Dalam sebuah sumber disebutkan bahwa Umar bertanya: Siapa
yang akan saya tunjuk sebagai pengganti? Sekiranya saja Abu
Ubaidah bin Jarrah masih ada! Tetapi ada orang yang berkata
kepadanya: Amirulmukminin, bagaimana dengan Abdullah bin
Umar? Dijawab oleh Umar: Orang celaka Anda ini! Sekali-kali
Allah tidak menghendaki yang begini! Saya akan menunjuk
orang yang tidak mampu untuk menceraikan istrinya! Ada juga
sumber yang mengatakan bahwa Umar memanggil Abdur-Rahman bin
Auf sesudah dibawa ke rumahnya selepas mendapat tikaman dan
berkata kepadanya: Saya ingin mempercayakan kepada Anda.
Abdur-Rahman bin Auf berkata: Amirulmukminin, kalau Anda
yang menunjuk saya, saya terima. Kata Umar: Apa maksud Anda?
Abdur-Rahman berkata dengan permintaan kepadanya: Demi
Allah! Anda menunjuk saya untuk itu? Umar menjawab: Tidak!

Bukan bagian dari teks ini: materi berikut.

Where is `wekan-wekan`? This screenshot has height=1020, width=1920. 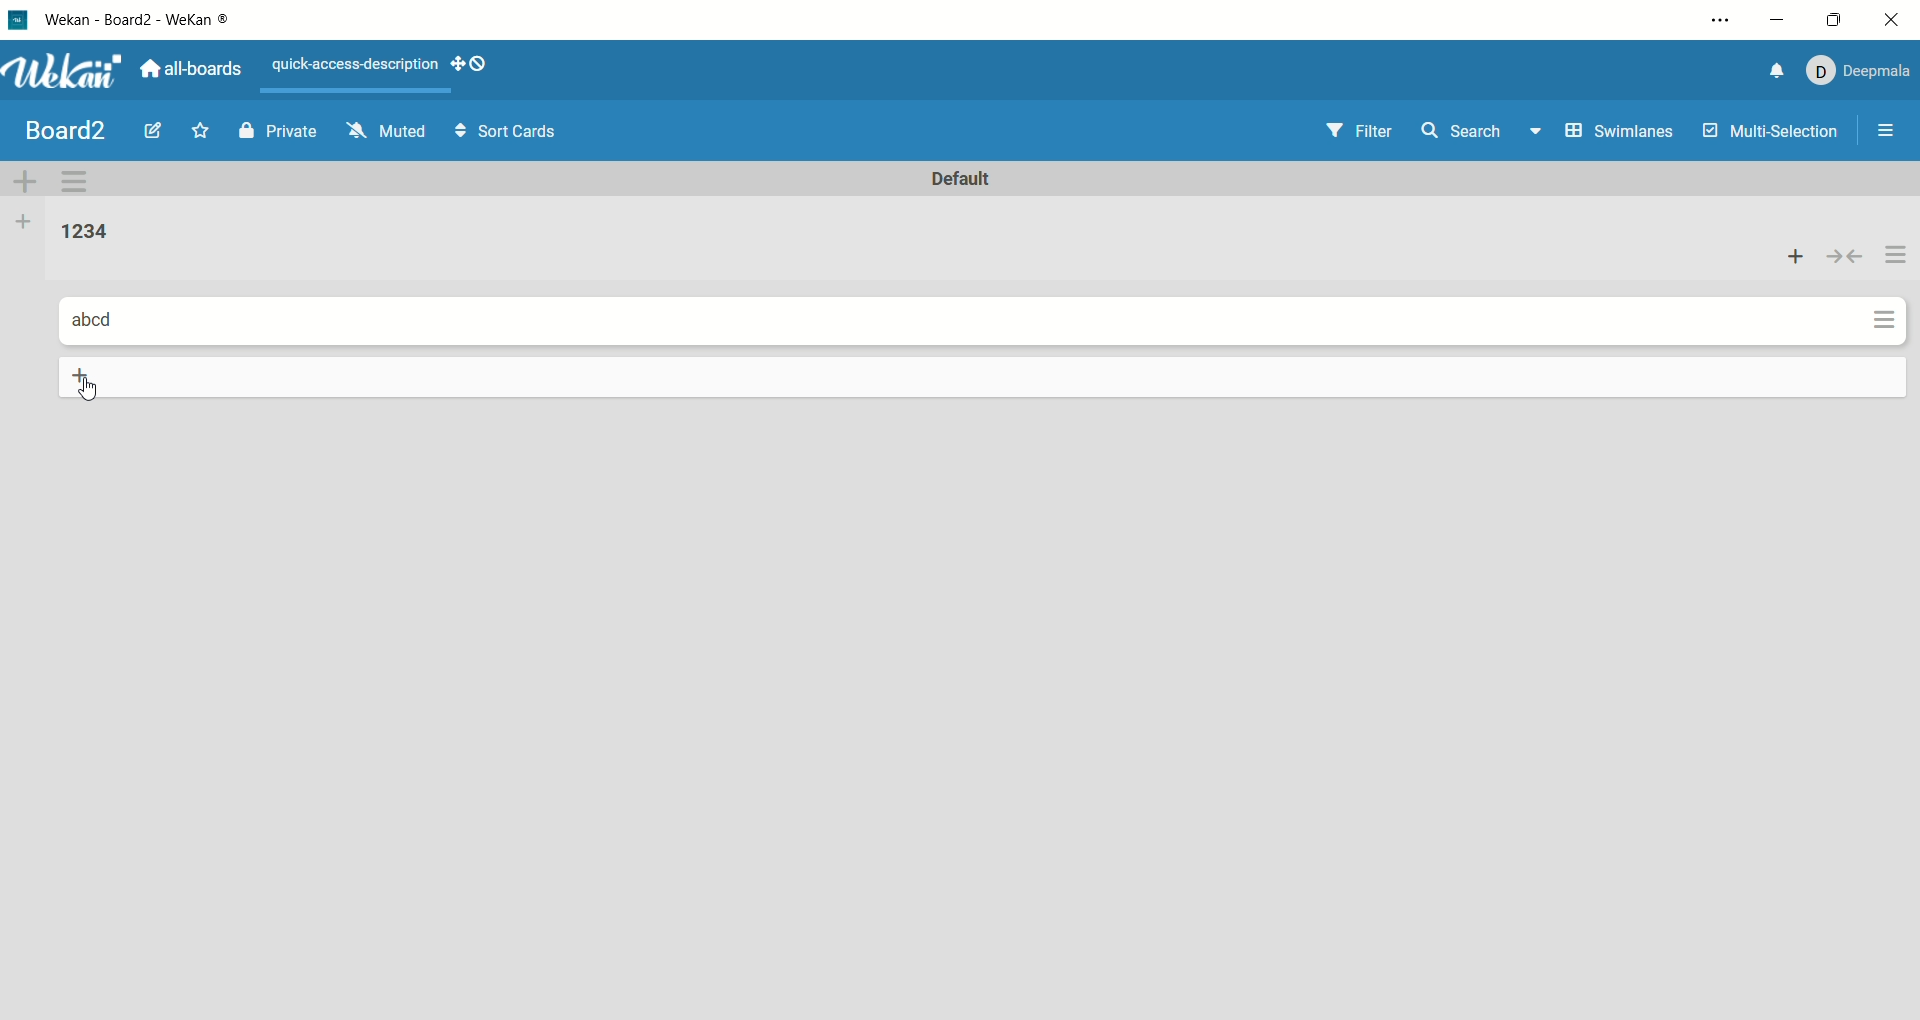 wekan-wekan is located at coordinates (145, 20).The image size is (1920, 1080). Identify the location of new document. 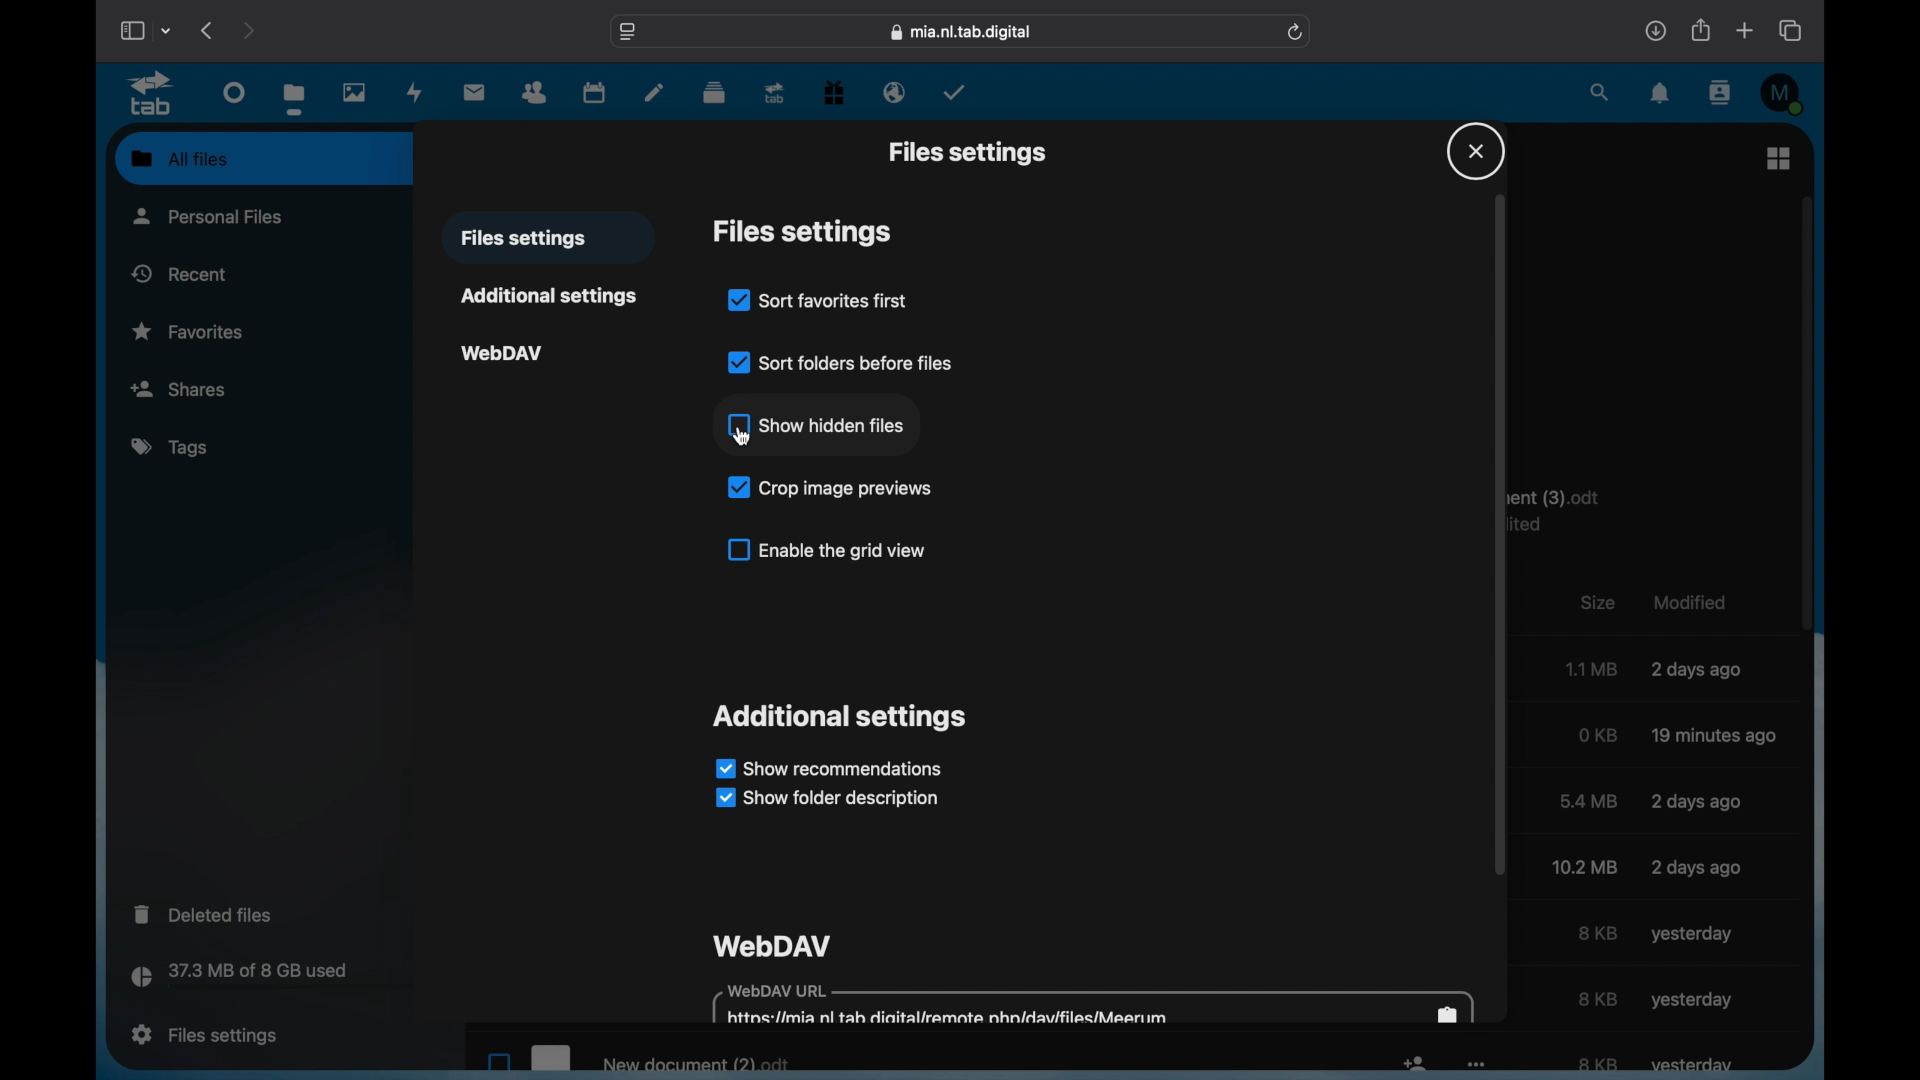
(658, 1060).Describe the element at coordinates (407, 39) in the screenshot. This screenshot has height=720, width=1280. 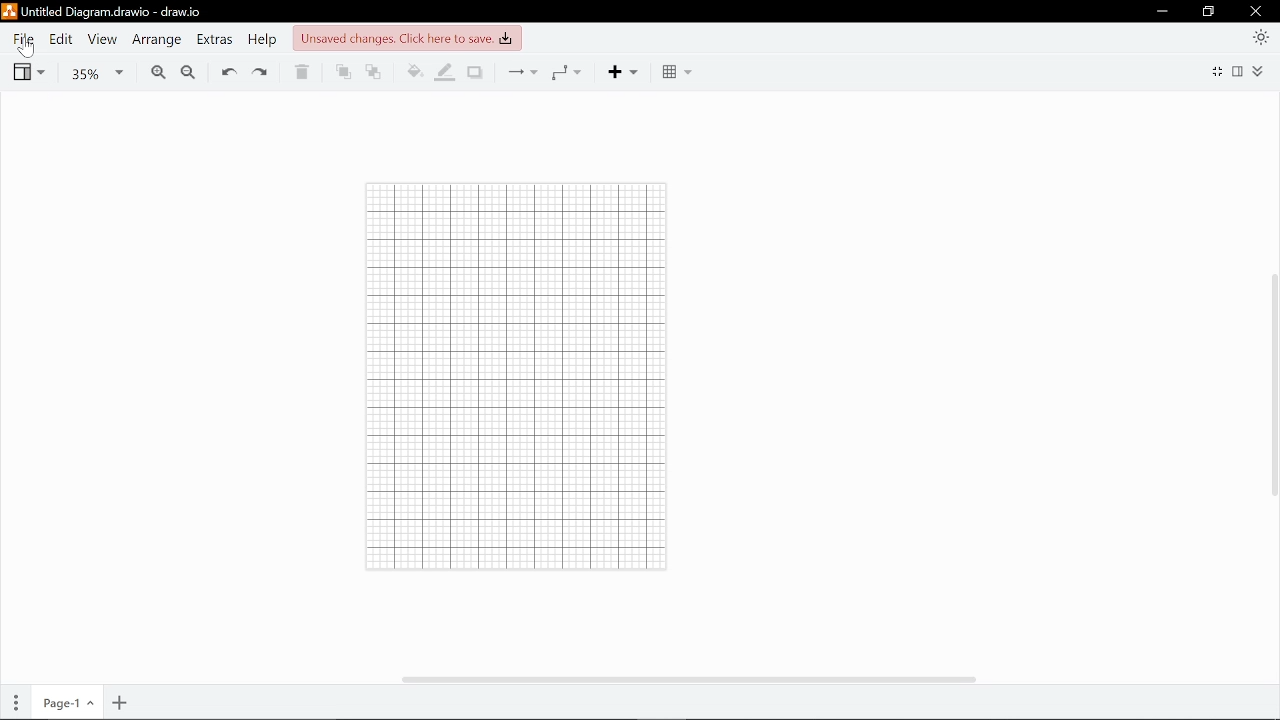
I see `Unsaved changes. Click here to save. ` at that location.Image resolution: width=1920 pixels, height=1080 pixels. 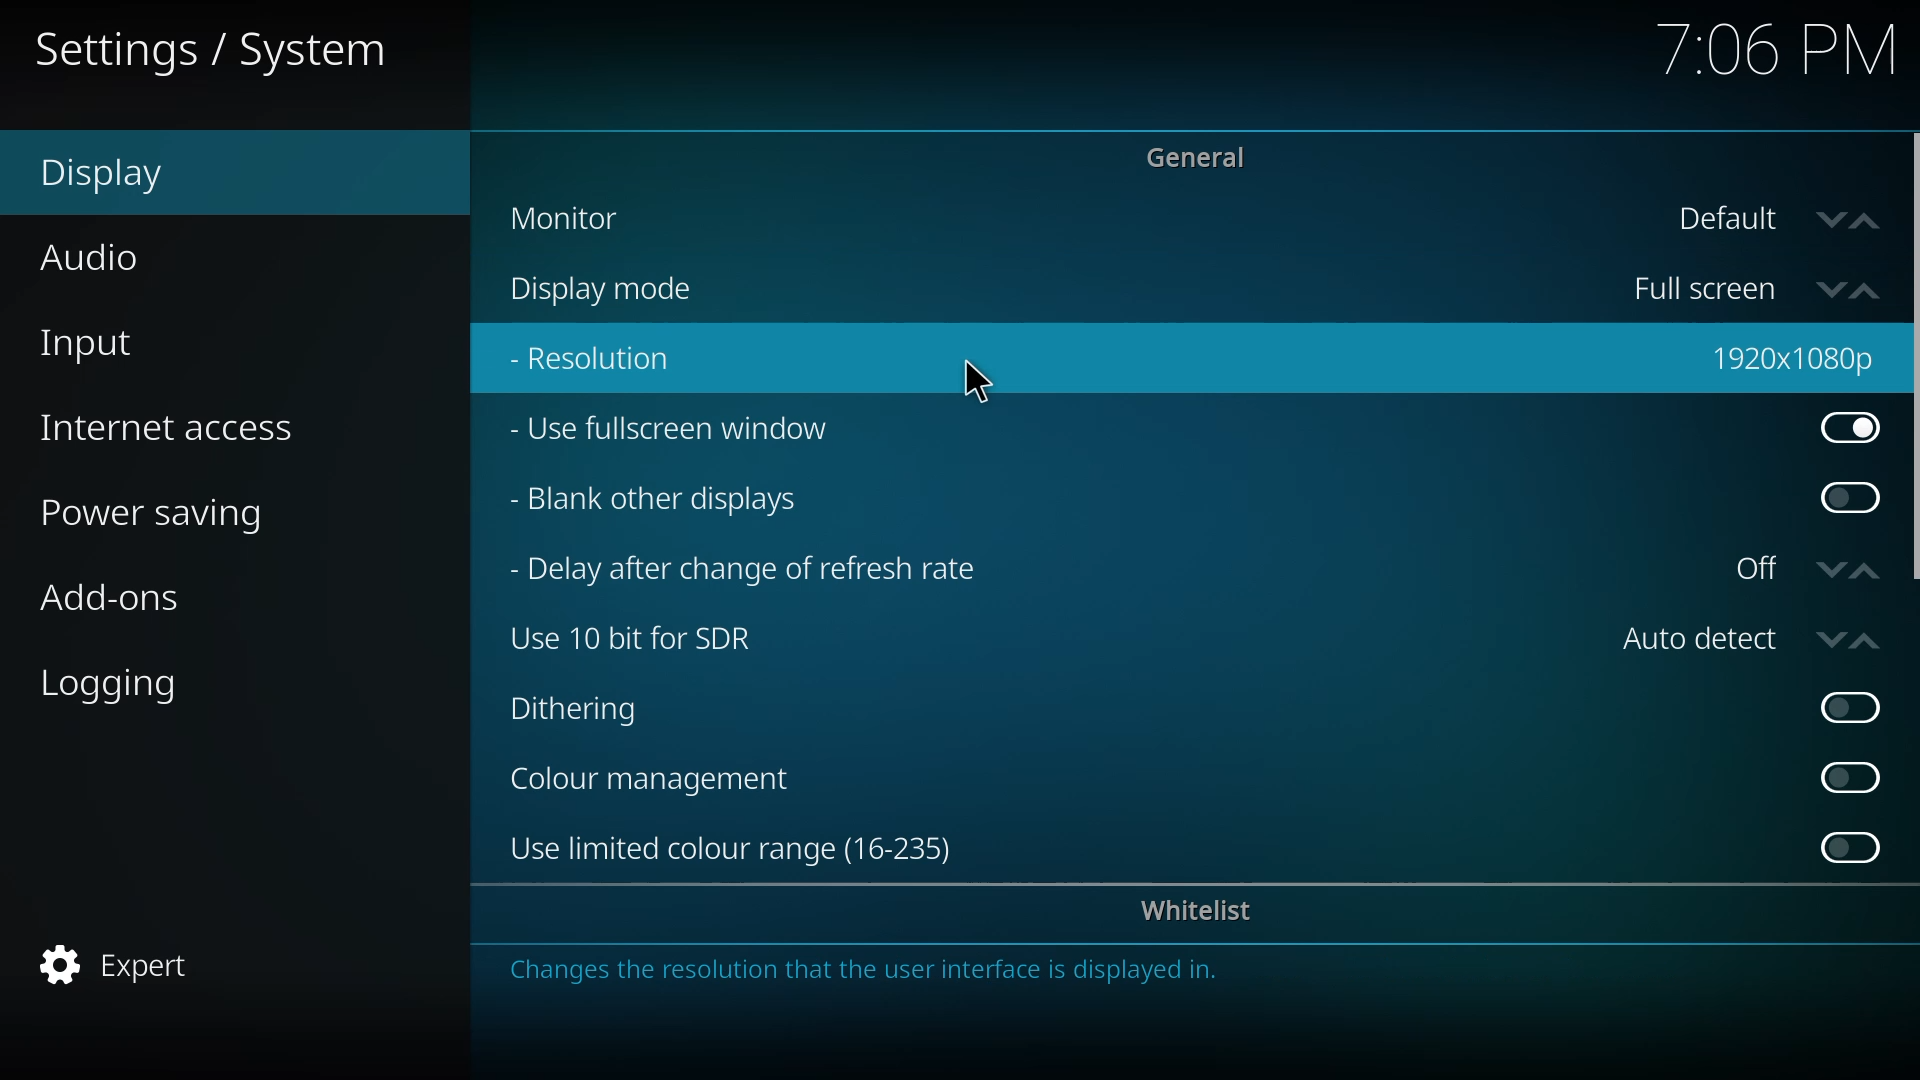 I want to click on input, so click(x=97, y=342).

Kata-kata Abdur-Rahman sesudah pertemuan itu: Saya
samasekali tidak akan memasuki persoalan ini!
Sumber-sumber ini menunjukkan bahwa pemilihan khalifah
belum lagi mempunyai ketentuan yang sudah pasti dalam Islam,
juga menunjukkan bahwa - sejak pertama kali kedaulatan
membentang luas - Muslimin ketika itu sudah memulai bersaing
satu sama lain dan saling iri hati. Dalam hal inilah Umar
berkata: "Saya sudah melihat sahabat-sahabat saya mempunyai
ambisi yang buruk!" Adanya ambisi buruk inilah yang
membuatnya ragu menunjuk seorang pengganti untuk
menggantikan kedudukannya, seperti yang pernah dilakukan
oleh Abu Bakr tatkala ia menunjuk penggantinya. Mengenai
kata-katanya bahwa dia akan menunjuk Salim bekas budak Abu
Huzaifah atau Abu Ubaidah bin Jarrah sekiranya salah seorang
dari mereka masih hidup. Maksudnya dengan itu - menurut
dugaan - ingin menjauhi situasi yang begitu genting kendati
yang menghadapinya Umar, yang selama hidupnya dikenal sangat
berterus terang, tegas dan pasti dalam segala hal.
Kisah tentang sebuah musyawarah
Sungguhpun begitu, ia tak dapat membiarkan hal itu dalam
kekacauan tanpa ada ketentuan antara orang-orang awam dengan
kalangan terkemuka tertentu, setelah ia melihat segala yang
terjadi di Saqifah menyusul kematian Rasulullah. Keadaan
sekarang lebih genting daripada keadaan waktu itu. Semua
orang Arab sudah melibatkan diri dalam perang dengan Persia
dan Rumawi, masing-masing kabilah sudah mendakwakan diri
berhak masuk dalam pemilihan khalifah, seperti halnya dengan
kaum Muhajirin dan Ansar, kalaupun memang belum ada kabilah
yang mendakwakan diri berhak mencalonkan pemimpinnya
menduduki jabatan khalifah. Dalam keadaan semacam ini Umar
lebih banyak menyadari daripada yang lain, bahaya yang
sedang mengancam Arab dan kedaulatan yang baru tumbuh itu.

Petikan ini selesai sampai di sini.